● PROMPT
Once the images are set aside, print the remaining lines below exactly.

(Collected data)
━━━━━━━━━━
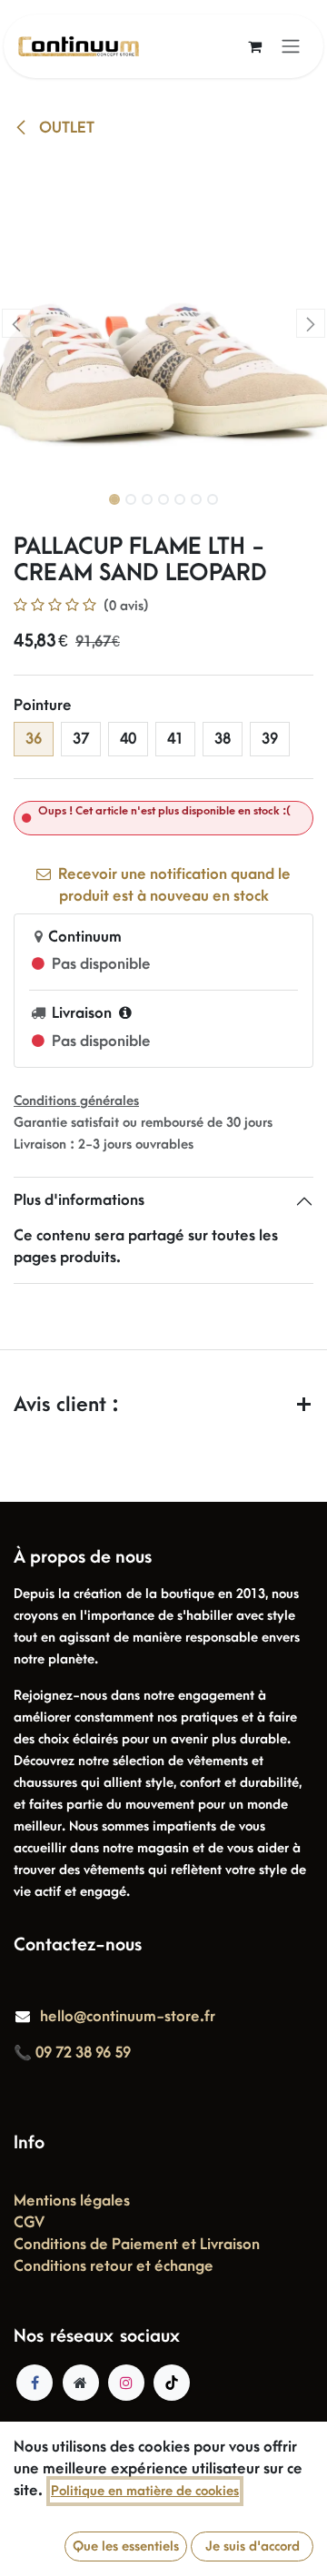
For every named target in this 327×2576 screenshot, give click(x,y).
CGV (29, 2223)
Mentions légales (72, 2201)
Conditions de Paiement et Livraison (137, 2244)
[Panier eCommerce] (254, 46)
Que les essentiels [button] (126, 2546)
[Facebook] (34, 2382)
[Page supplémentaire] (81, 2382)
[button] (16, 323)
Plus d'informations (79, 1200)
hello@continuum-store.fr (127, 2016)
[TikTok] (172, 2382)
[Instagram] (126, 2382)
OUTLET (64, 128)
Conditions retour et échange (113, 2266)
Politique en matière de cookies (145, 2491)
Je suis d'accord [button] (252, 2546)
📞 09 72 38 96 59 (72, 2053)
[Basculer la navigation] (290, 46)
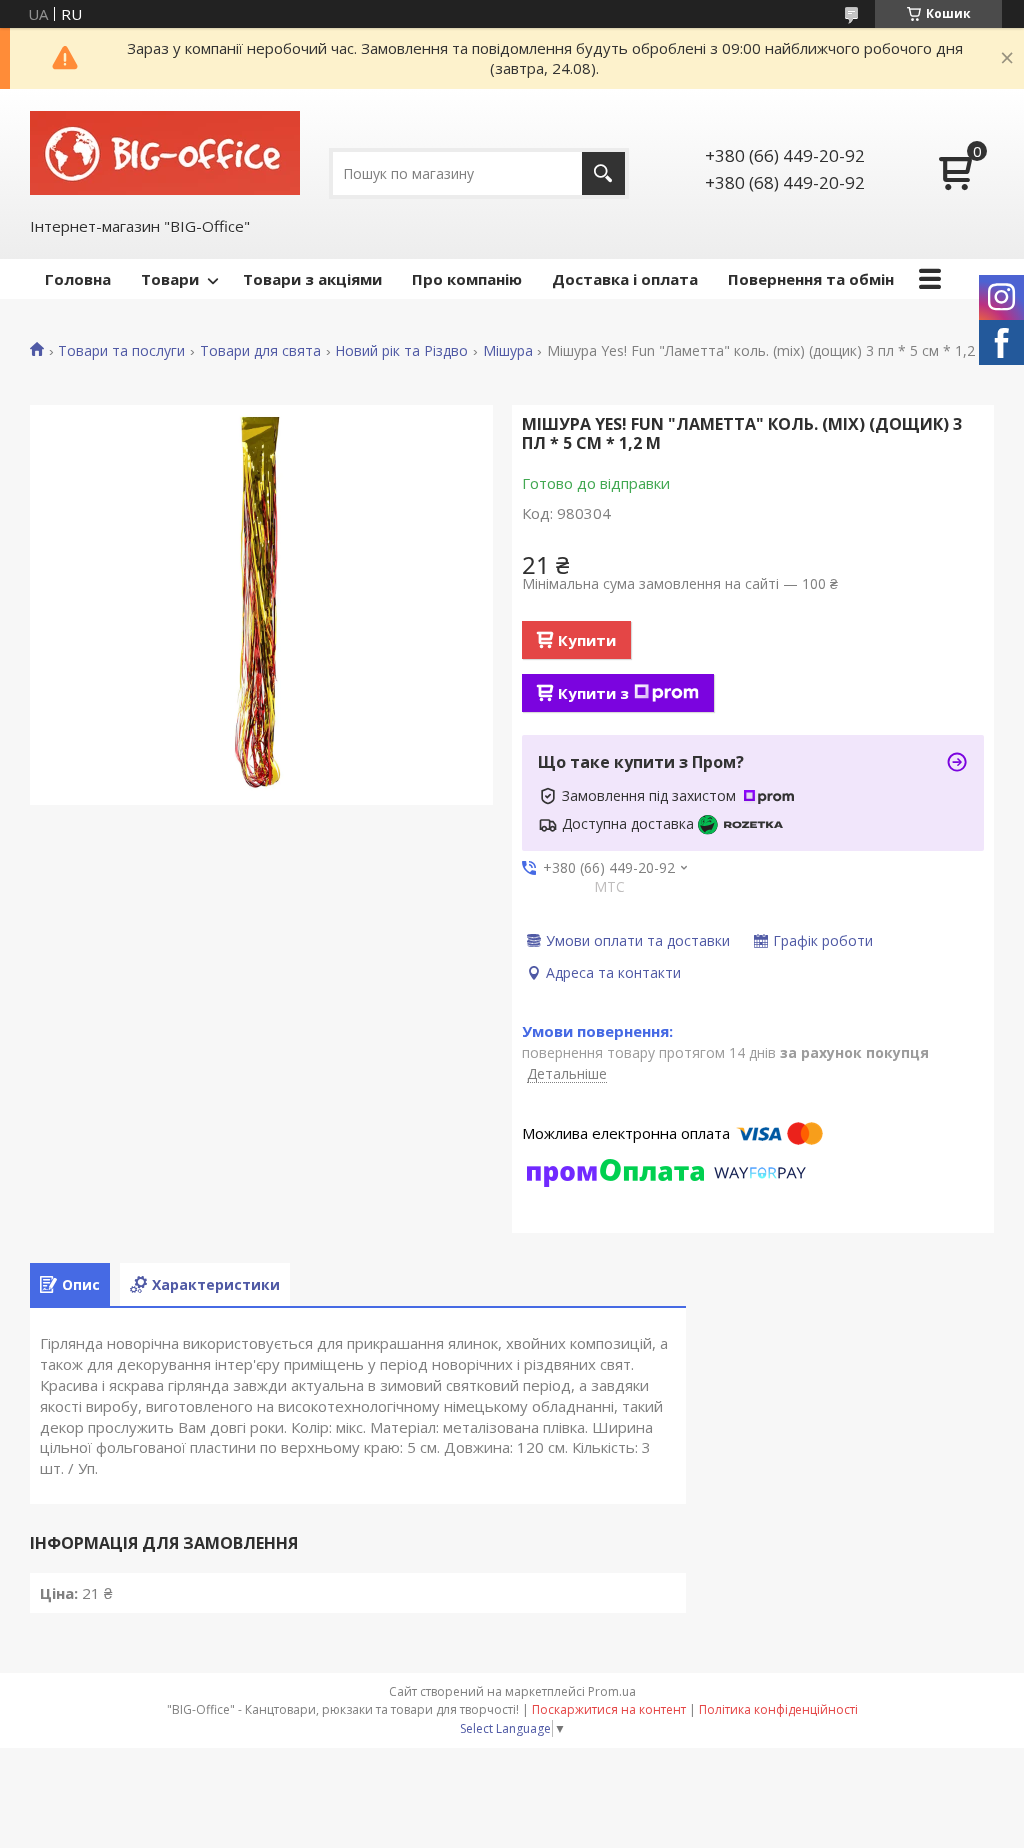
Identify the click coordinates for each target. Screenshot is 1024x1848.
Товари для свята (260, 351)
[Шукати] (603, 173)
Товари (170, 279)
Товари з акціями (312, 279)
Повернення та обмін (811, 279)
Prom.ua (612, 1691)
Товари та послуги (121, 351)
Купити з (593, 693)
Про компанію (467, 279)
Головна (78, 279)
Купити (587, 640)
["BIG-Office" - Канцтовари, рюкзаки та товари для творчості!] (165, 152)
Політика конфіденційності (778, 1709)
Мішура (508, 351)
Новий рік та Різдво (401, 351)
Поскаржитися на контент (609, 1709)
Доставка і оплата (625, 279)
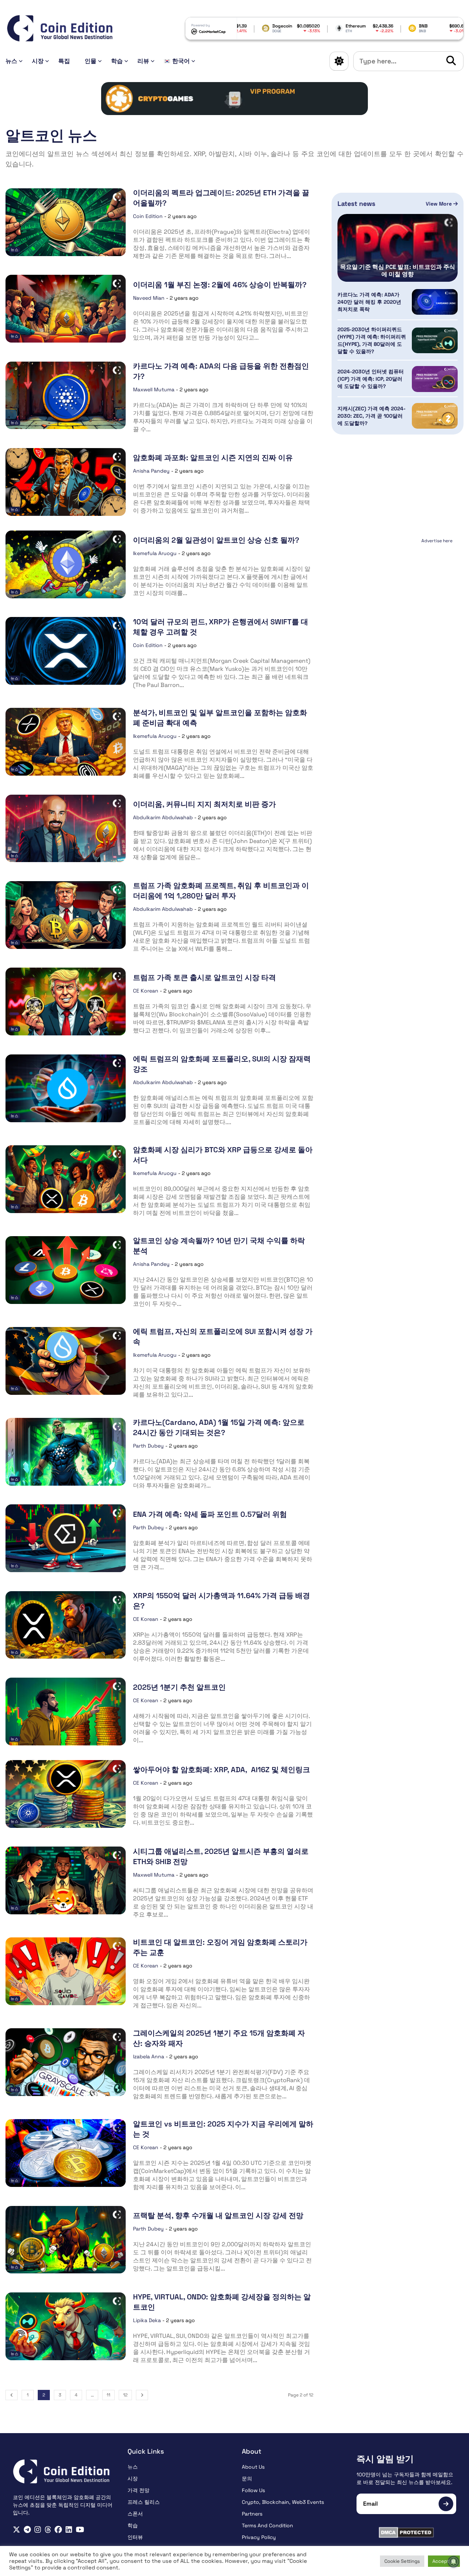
━━━━━━━━━━
● WRITTEN RESPONSE
For every named target in this 327×2576 screenshot, give click(x,y).
CGV (29, 2223)
Mentions légales (72, 2201)
Conditions de Paiement et Livraison (137, 2244)
[Panier eCommerce] (254, 46)
Que les essentiels [button] (126, 2546)
[Facebook] (34, 2382)
[Page supplémentaire] (81, 2382)
[button] (16, 323)
Plus d'informations (79, 1200)
hello@continuum-store.fr (127, 2016)
[TikTok] (172, 2382)
[Instagram] (126, 2382)
OUTLET (64, 128)
Conditions retour et échange (113, 2266)
Politique en matière de cookies (145, 2491)
Je suis d'accord [button] (252, 2546)
📞 09 72 38 96 59 (72, 2053)
[Basculer la navigation] (290, 46)
Identify the click coordinates for each target. Screenshot is 1024x1848.
Товари для свята (260, 351)
[Шукати] (603, 173)
Товари (170, 279)
Товари з акціями (312, 279)
Повернення та обмін (811, 279)
Prom.ua (612, 1691)
Товари та послуги (121, 351)
Купити з (593, 693)
Про компанію (467, 279)
Головна (78, 279)
Купити (587, 640)
["BIG-Office" - Канцтовари, рюкзаки та товари для творчості!] (165, 152)
Політика конфіденційності (778, 1709)
Мішура (508, 351)
Новий рік та Різдво (401, 351)
Поскаржитися на контент (609, 1709)
Доставка і оплата (625, 279)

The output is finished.